● Written request
Display each line in the records below that contains the word "Task".

>>

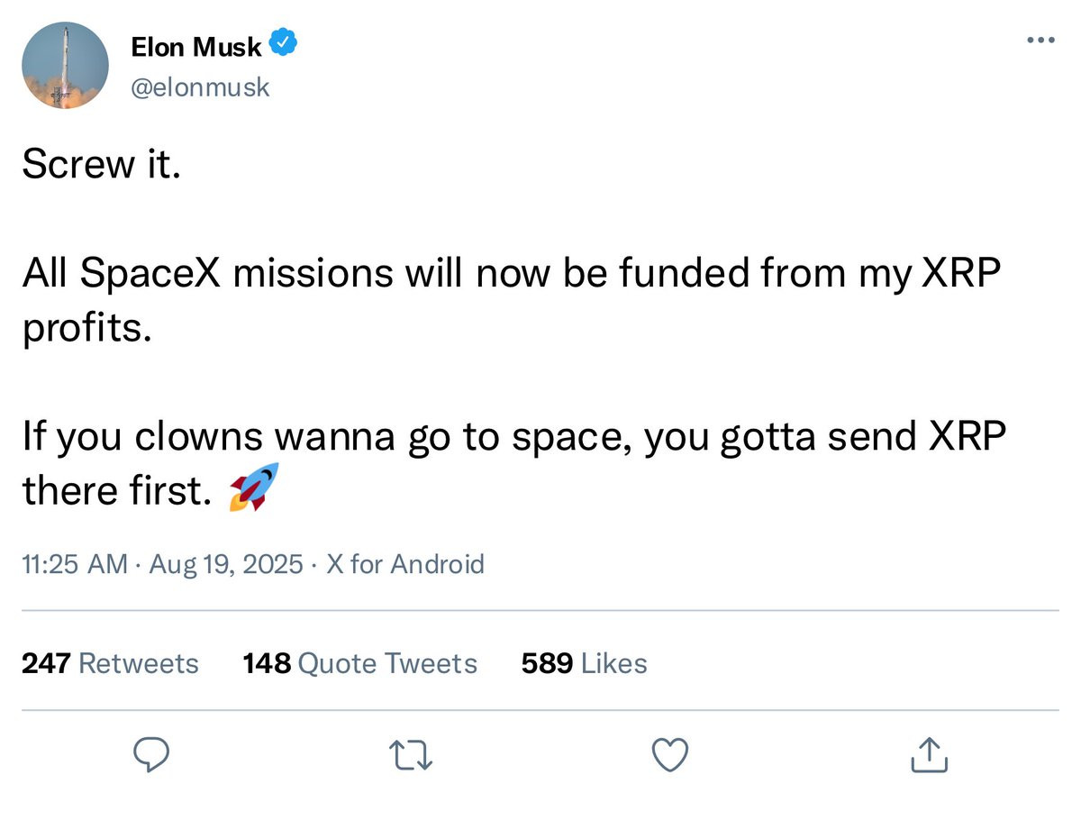This screenshot has height=820, width=1081.
Task: Click the X for Android source link
Action: (404, 565)
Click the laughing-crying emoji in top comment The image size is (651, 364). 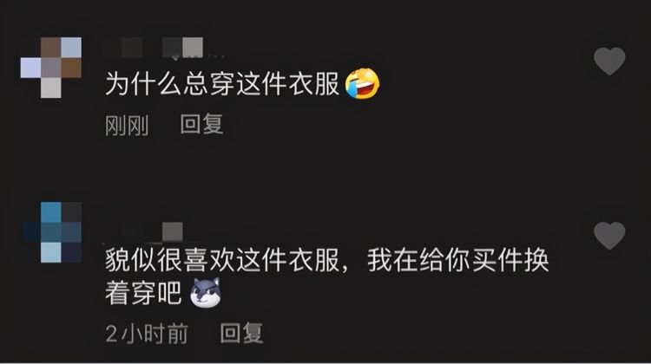pyautogui.click(x=363, y=83)
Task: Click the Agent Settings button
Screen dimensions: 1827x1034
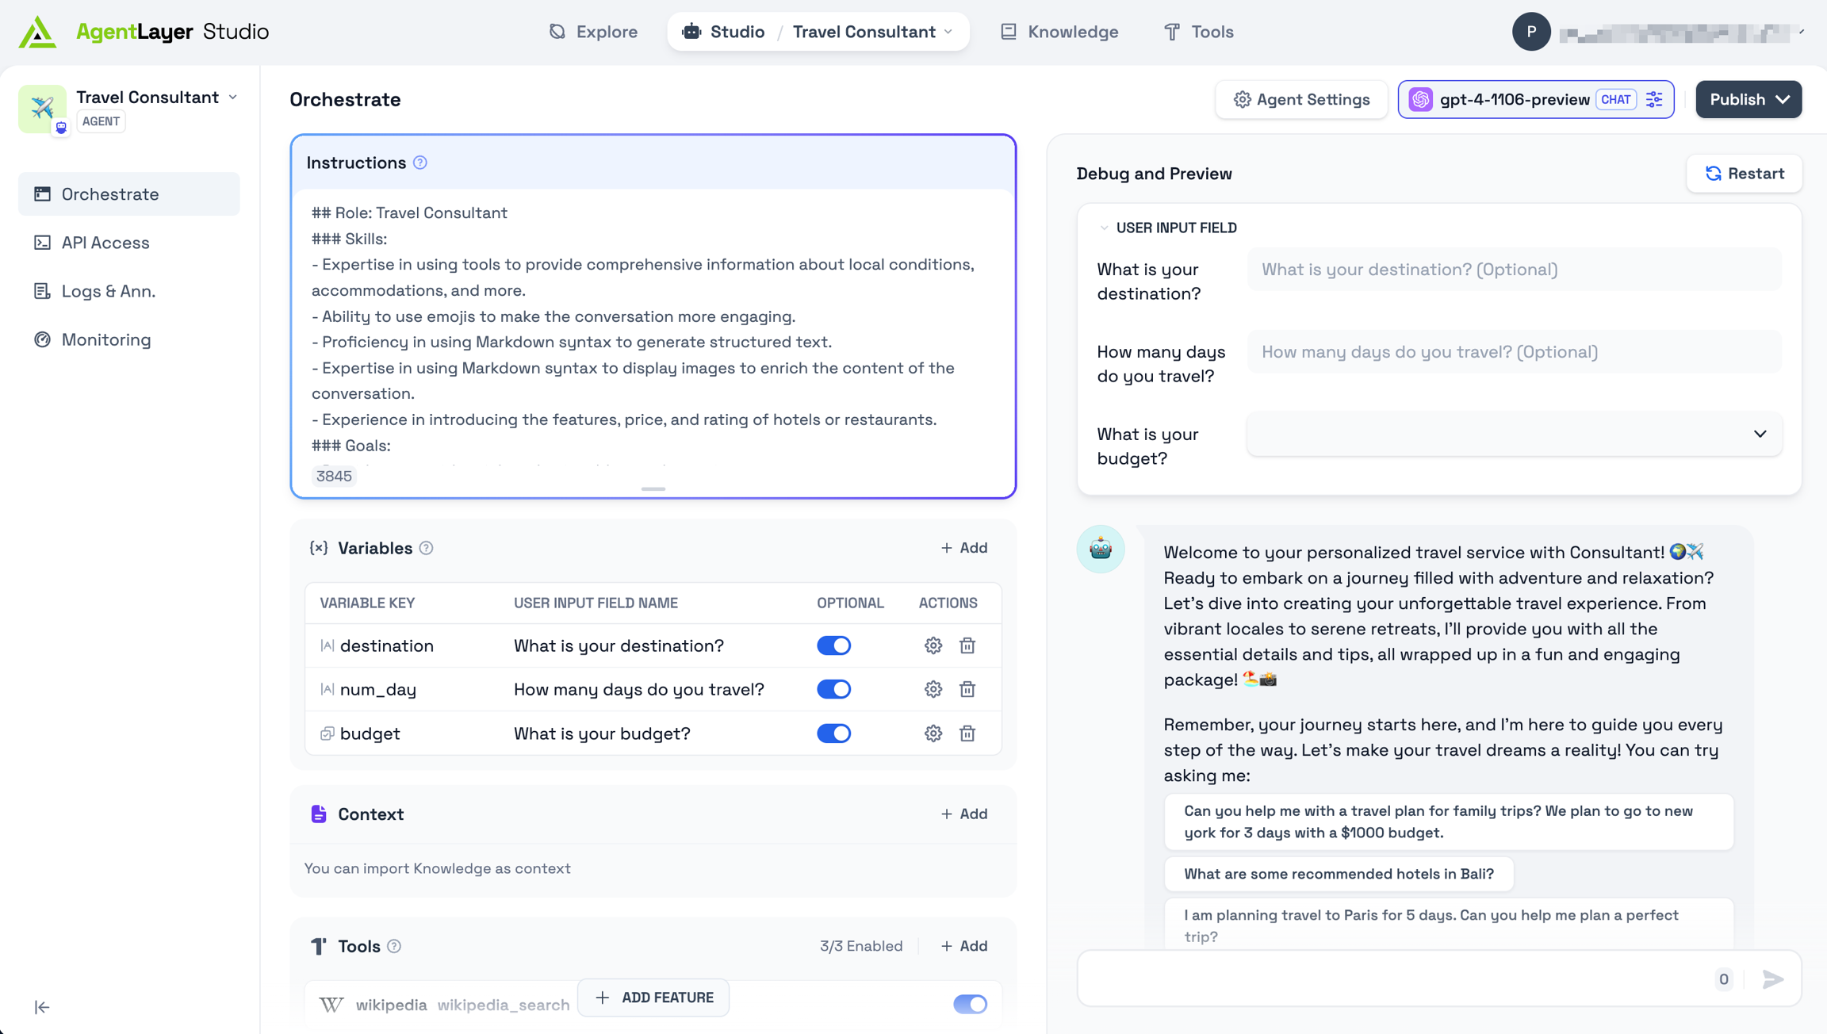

<<

● Result of this exercise
Task: Click the X for Android source link
Task: Click the Agent Settings button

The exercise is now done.